Goal of the exercise =>
Every line from the one with "Get Quote (290, 1479)" to the one with "遺品整理・ハウスクリーニング (675, 2121)", including those two, is to be copied exactly; all other lines of the entries below are left out.

Information given =>
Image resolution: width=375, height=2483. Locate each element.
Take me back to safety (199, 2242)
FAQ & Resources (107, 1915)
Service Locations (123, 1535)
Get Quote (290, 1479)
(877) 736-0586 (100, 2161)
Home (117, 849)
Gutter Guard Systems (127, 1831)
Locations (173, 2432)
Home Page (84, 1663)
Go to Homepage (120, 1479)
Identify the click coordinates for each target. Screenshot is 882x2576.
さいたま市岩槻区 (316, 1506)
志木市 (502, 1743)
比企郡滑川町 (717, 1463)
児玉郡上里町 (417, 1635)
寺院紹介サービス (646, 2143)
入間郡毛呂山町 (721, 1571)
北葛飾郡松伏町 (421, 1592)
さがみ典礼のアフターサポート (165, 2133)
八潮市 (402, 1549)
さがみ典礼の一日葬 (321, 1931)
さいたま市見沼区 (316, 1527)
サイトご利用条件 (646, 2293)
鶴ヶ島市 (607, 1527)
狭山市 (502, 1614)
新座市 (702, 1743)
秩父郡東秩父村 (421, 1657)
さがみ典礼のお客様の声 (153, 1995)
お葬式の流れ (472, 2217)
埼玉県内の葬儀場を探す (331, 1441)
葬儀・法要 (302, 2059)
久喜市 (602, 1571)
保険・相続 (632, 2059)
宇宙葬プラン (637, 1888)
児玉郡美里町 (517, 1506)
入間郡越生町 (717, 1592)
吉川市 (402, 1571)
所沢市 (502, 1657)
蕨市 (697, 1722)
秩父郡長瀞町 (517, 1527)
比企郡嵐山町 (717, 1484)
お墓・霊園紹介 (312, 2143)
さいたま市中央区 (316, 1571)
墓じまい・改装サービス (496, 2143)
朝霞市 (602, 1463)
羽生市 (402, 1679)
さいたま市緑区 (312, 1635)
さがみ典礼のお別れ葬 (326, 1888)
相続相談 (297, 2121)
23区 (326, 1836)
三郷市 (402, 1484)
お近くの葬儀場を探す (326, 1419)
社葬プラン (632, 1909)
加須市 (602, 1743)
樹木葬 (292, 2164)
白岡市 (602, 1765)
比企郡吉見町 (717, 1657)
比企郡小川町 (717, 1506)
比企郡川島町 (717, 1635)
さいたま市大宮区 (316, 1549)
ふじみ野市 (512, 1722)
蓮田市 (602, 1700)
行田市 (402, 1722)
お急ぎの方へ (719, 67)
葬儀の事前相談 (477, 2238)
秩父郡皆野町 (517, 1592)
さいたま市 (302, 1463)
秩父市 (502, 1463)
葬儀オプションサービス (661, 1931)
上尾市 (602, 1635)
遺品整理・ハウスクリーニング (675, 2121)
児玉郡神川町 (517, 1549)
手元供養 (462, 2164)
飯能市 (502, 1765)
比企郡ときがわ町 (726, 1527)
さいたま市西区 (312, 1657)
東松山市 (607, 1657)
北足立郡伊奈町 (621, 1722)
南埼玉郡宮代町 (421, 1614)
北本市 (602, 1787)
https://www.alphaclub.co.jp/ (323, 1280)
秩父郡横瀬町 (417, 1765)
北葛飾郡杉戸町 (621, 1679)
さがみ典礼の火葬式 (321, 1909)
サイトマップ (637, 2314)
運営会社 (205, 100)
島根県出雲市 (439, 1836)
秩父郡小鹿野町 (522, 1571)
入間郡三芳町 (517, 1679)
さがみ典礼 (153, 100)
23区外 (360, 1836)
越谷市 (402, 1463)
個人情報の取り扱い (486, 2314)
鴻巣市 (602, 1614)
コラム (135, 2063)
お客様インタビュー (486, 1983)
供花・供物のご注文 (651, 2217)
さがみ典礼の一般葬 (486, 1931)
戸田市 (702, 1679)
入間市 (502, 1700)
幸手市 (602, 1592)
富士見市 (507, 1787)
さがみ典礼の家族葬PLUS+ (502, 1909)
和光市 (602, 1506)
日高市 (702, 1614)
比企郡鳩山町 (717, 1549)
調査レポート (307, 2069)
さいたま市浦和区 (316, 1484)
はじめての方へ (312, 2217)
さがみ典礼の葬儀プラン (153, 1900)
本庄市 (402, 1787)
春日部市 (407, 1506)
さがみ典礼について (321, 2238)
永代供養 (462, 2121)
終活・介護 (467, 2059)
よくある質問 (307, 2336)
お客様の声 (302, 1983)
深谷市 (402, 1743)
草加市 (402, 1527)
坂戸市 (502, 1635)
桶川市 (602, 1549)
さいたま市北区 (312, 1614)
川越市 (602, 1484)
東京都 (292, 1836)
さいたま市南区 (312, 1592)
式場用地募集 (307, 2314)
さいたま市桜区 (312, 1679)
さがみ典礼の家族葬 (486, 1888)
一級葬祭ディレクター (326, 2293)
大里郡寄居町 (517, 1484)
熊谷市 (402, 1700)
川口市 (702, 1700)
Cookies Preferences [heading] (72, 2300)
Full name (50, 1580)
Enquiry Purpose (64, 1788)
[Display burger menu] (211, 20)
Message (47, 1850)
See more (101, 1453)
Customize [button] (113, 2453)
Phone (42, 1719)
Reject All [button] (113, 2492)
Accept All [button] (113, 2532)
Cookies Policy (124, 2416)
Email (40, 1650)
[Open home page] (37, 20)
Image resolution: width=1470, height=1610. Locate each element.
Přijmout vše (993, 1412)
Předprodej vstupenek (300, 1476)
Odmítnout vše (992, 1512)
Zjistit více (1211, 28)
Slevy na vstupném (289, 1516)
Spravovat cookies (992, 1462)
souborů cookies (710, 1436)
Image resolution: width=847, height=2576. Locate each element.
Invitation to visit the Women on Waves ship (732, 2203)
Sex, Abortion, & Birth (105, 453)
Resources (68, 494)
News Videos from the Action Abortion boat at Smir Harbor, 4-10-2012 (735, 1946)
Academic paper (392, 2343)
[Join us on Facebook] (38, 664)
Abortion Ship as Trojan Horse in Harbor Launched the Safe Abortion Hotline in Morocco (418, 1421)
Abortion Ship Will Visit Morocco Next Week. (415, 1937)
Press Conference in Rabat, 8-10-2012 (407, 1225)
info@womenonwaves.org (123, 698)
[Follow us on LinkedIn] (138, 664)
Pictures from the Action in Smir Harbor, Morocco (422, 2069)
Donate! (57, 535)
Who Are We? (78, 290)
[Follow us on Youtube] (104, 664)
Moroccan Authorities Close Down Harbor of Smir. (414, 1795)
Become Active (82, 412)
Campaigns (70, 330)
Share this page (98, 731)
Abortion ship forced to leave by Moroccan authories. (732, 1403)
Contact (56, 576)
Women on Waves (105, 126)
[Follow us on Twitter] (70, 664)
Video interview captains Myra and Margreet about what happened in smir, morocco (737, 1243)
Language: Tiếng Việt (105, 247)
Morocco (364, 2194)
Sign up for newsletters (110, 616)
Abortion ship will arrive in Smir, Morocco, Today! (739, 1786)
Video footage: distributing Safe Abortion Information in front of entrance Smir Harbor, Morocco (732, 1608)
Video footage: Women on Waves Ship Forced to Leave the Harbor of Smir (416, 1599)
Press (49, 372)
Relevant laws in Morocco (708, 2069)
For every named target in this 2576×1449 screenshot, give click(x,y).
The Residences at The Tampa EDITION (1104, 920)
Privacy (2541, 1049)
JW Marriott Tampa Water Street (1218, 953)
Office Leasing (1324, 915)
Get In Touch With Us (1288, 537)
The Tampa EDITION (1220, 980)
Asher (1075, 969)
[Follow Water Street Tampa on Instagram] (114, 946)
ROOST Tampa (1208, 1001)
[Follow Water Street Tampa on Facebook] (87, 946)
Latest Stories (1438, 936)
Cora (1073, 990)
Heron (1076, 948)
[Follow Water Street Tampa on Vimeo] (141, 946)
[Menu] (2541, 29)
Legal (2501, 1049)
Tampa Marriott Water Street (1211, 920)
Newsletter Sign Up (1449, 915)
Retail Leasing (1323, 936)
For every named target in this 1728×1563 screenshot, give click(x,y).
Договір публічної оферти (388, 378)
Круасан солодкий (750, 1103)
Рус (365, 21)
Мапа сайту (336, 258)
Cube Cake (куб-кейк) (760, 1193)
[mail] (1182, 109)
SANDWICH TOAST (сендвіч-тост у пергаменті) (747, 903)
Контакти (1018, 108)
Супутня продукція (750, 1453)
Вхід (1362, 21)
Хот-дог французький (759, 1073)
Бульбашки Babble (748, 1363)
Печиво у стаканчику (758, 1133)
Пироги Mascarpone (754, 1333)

Finished exercise =>
Get Quote (290, 1479)
(877) 736-0586 (100, 2161)
Home (117, 849)
Gutter Guard Systems (127, 1831)
Locations (173, 2432)
Home Page (84, 1663)
Go to Homepage (120, 1479)
Identify the click coordinates for each target. Screenshot is 882x2576.
さいたま市岩槻区 (316, 1506)
志木市 (502, 1743)
比企郡滑川町 (717, 1463)
児玉郡上里町 (417, 1635)
寺院紹介サービス (646, 2143)
入間郡毛呂山町 (721, 1571)
北葛飾郡松伏町 (421, 1592)
さがみ典礼のアフターサポート (165, 2133)
八潮市 (402, 1549)
さがみ典礼の一日葬 (321, 1931)
さいたま市見沼区 (316, 1527)
サイトご利用条件 (646, 2293)
鶴ヶ島市 (607, 1527)
狭山市 (502, 1614)
新座市 (702, 1743)
秩父郡東秩父村 (421, 1657)
さがみ典礼のお客様の声 (153, 1995)
お葬式の流れ (472, 2217)
埼玉県内の葬儀場を探す (331, 1441)
葬儀・法要 (302, 2059)
久喜市 (602, 1571)
保険・相続 (632, 2059)
宇宙葬プラン (637, 1888)
児玉郡美里町 (517, 1506)
入間郡越生町 (717, 1592)
吉川市 (402, 1571)
所沢市 (502, 1657)
蕨市 (697, 1722)
秩父郡長瀞町 (517, 1527)
比企郡嵐山町 (717, 1484)
お墓・霊園紹介 (312, 2143)
さいたま市中央区 (316, 1571)
墓じまい・改装サービス (496, 2143)
朝霞市 (602, 1463)
羽生市 (402, 1679)
さいたま市緑区 (312, 1635)
さがみ典礼のお別れ葬 (326, 1888)
相続相談 (297, 2121)
23区 (326, 1836)
三郷市 (402, 1484)
お近くの葬儀場を探す (326, 1419)
社葬プラン (632, 1909)
加須市 (602, 1743)
樹木葬 (292, 2164)
白岡市 (602, 1765)
比企郡吉見町 (717, 1657)
比企郡小川町 (717, 1506)
比企郡川島町 (717, 1635)
さいたま市大宮区 (316, 1549)
ふじみ野市 (512, 1722)
蓮田市 (602, 1700)
行田市 (402, 1722)
お急ぎの方へ (719, 67)
葬儀の事前相談 (477, 2238)
秩父郡皆野町 (517, 1592)
さいたま市 (302, 1463)
秩父市 (502, 1463)
葬儀オプションサービス (661, 1931)
上尾市 (602, 1635)
遺品整理・ハウスクリーニング (675, 2121)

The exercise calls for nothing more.